▶ [Exercise brief] Scan the records beneath this line for the line holding "Indica Strains (116, 767)" and the line holding "[twitter] (70, 1984)", then transcribe exactly those two and all lines between.

^^^^^^^^^^^^^^^^

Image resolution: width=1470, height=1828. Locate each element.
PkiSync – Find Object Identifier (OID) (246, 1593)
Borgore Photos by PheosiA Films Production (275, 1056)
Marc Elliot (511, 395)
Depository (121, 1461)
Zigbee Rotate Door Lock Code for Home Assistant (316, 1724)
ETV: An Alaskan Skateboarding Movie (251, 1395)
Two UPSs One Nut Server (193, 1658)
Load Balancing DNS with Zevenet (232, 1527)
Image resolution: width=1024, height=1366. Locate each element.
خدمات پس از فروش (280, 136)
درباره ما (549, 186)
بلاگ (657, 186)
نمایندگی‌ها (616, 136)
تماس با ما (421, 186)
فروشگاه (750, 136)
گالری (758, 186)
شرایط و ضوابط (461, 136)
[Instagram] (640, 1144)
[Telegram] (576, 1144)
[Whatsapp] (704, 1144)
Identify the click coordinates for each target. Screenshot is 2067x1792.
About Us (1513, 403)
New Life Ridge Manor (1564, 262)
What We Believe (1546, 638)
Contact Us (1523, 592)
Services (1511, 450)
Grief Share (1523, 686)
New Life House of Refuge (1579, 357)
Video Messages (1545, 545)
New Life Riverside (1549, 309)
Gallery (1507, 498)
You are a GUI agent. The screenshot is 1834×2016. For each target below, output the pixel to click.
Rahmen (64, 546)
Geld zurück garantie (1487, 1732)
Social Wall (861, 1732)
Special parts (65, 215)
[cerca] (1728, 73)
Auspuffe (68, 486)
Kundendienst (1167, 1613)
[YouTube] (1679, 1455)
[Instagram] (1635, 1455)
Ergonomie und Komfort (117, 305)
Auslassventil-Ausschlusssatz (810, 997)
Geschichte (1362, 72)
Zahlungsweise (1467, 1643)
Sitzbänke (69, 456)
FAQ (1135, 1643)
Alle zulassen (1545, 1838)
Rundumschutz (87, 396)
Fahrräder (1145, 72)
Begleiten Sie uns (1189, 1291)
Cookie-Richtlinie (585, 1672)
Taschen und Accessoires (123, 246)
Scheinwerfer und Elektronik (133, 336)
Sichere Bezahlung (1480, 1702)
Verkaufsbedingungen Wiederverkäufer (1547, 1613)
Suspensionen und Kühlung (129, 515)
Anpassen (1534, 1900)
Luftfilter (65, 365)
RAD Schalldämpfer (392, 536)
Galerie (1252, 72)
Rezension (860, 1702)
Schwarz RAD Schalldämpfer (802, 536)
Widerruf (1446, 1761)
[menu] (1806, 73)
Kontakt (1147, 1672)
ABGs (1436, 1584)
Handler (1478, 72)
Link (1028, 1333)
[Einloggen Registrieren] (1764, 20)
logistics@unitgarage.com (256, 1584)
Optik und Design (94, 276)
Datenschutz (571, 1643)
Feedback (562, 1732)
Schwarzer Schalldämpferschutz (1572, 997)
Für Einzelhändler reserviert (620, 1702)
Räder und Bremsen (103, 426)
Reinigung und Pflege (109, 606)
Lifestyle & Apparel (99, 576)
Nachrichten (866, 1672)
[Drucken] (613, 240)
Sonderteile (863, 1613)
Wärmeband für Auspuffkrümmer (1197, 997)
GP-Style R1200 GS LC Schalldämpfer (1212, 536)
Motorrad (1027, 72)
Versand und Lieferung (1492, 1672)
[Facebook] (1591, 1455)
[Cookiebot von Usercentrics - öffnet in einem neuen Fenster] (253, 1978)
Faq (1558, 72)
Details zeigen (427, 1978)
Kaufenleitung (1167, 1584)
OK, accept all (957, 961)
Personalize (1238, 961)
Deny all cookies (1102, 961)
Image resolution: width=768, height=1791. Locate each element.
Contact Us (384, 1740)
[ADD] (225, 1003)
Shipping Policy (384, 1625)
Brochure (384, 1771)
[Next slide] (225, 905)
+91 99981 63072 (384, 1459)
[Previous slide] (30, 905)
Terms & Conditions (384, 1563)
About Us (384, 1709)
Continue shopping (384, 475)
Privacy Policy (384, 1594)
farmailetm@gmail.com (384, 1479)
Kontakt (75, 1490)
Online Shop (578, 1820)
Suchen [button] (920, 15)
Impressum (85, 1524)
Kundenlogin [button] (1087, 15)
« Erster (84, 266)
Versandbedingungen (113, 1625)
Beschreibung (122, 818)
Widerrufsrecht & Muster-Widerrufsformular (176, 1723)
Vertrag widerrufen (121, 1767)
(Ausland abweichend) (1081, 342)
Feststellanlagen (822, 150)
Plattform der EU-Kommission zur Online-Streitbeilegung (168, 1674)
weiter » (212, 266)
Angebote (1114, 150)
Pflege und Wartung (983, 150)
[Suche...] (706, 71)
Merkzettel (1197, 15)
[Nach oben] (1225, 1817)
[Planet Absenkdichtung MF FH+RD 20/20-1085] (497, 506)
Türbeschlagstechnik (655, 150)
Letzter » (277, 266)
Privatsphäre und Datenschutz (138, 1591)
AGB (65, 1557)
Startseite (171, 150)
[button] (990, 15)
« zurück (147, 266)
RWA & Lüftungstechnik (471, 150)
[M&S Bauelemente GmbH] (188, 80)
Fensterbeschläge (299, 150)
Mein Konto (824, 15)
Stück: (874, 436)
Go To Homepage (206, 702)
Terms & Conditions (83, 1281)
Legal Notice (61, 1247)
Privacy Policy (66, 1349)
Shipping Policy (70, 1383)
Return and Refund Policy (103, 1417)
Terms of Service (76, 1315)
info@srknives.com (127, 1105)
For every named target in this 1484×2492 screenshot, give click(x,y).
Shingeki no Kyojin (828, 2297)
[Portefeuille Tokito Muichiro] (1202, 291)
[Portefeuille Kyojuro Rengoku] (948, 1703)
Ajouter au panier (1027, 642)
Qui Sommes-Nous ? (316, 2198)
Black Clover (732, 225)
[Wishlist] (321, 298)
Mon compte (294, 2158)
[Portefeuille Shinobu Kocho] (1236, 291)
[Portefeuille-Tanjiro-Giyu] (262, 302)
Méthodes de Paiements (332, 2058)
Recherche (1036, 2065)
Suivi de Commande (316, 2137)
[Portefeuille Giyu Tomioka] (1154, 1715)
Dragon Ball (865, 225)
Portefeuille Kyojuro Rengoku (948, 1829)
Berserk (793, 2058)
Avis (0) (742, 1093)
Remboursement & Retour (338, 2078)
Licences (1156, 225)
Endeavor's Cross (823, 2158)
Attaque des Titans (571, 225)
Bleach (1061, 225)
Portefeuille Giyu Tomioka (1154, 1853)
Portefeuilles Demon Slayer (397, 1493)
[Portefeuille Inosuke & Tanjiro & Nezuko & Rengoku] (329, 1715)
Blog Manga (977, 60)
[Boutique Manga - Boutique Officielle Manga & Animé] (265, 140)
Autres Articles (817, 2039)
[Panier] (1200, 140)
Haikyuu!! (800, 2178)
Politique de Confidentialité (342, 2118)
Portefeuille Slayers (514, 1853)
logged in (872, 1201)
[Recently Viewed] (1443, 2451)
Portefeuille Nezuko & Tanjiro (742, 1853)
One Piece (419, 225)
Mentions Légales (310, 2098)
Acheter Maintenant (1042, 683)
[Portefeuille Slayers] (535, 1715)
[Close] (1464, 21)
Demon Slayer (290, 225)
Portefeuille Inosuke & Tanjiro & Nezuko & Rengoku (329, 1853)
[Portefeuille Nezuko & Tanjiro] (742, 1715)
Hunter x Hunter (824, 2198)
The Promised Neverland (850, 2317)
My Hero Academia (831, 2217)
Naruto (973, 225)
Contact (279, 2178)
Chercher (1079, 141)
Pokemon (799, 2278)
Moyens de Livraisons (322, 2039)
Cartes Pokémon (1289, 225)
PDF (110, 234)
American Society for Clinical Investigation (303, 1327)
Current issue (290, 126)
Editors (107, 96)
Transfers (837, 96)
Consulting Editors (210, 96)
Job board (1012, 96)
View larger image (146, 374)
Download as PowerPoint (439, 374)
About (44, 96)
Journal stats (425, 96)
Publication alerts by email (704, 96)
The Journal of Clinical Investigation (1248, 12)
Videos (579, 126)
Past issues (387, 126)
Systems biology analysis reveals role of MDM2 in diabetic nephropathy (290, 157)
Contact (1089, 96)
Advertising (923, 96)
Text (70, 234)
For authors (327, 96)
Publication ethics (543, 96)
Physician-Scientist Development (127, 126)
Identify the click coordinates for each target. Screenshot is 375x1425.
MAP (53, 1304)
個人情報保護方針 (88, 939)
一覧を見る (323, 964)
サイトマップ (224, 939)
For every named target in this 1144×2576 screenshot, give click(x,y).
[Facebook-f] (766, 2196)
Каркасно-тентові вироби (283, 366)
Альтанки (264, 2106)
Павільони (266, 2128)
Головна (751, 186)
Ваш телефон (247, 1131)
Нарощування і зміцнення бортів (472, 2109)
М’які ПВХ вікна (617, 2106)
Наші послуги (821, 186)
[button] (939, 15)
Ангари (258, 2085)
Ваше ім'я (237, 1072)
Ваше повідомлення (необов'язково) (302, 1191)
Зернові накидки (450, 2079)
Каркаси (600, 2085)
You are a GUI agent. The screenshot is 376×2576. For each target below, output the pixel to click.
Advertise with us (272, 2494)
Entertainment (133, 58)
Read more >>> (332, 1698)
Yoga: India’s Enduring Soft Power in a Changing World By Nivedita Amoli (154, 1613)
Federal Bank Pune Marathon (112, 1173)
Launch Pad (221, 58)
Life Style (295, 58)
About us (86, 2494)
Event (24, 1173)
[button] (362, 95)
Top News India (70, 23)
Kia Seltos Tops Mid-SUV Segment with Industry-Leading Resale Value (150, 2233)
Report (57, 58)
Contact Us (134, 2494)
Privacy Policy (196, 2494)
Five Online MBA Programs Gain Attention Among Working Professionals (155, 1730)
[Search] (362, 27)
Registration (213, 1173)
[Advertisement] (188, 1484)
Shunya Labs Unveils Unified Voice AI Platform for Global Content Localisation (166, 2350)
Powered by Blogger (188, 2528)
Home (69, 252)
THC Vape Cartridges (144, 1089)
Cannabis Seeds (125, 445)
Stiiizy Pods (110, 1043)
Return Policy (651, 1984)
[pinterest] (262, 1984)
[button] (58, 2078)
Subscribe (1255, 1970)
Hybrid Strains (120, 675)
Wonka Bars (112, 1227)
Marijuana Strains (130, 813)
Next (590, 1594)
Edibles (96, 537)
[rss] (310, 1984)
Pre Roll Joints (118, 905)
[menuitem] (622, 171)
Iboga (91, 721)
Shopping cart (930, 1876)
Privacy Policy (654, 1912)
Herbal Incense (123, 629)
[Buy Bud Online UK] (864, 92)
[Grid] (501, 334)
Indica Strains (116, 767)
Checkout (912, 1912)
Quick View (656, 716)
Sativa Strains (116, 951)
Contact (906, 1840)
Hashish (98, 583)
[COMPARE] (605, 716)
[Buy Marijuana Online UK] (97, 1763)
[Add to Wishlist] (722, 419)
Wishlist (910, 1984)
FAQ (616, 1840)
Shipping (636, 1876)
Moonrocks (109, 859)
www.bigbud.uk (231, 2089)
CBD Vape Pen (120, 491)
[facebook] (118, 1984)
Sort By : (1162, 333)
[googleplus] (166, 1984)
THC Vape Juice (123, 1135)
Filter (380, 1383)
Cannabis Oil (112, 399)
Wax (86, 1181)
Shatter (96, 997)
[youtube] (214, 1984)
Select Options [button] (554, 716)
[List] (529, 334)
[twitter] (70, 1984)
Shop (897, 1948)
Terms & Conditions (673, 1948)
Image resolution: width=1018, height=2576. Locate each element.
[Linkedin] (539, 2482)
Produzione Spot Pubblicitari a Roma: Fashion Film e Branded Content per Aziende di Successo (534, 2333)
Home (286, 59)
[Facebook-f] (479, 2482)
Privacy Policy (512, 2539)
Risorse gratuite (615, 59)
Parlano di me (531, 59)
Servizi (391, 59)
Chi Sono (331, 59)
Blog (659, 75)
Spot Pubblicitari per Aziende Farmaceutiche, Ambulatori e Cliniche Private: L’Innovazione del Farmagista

^^^^^^^^^^^^^^^^

▶ [Answer box]
Indica Strains (116, 767)
Checkout (912, 1912)
Quick View (656, 716)
Sativa Strains (116, 951)
Contact (906, 1840)
Hashish (98, 583)
[COMPARE] (605, 716)
[Buy Marijuana Online UK] (97, 1763)
[Add to Wishlist] (722, 419)
Wishlist (910, 1984)
FAQ (616, 1840)
Shipping (636, 1876)
Moonrocks (109, 859)
www.bigbud.uk (231, 2089)
CBD Vape Pen (120, 491)
[facebook] (118, 1984)
Sort By : (1162, 333)
[googleplus] (166, 1984)
THC Vape Juice (123, 1135)
Filter (380, 1383)
Cannabis Oil (112, 399)
Wax (86, 1181)
Shatter (96, 997)
[youtube] (214, 1984)
Select Options [button] (554, 716)
[List] (529, 334)
[twitter] (70, 1984)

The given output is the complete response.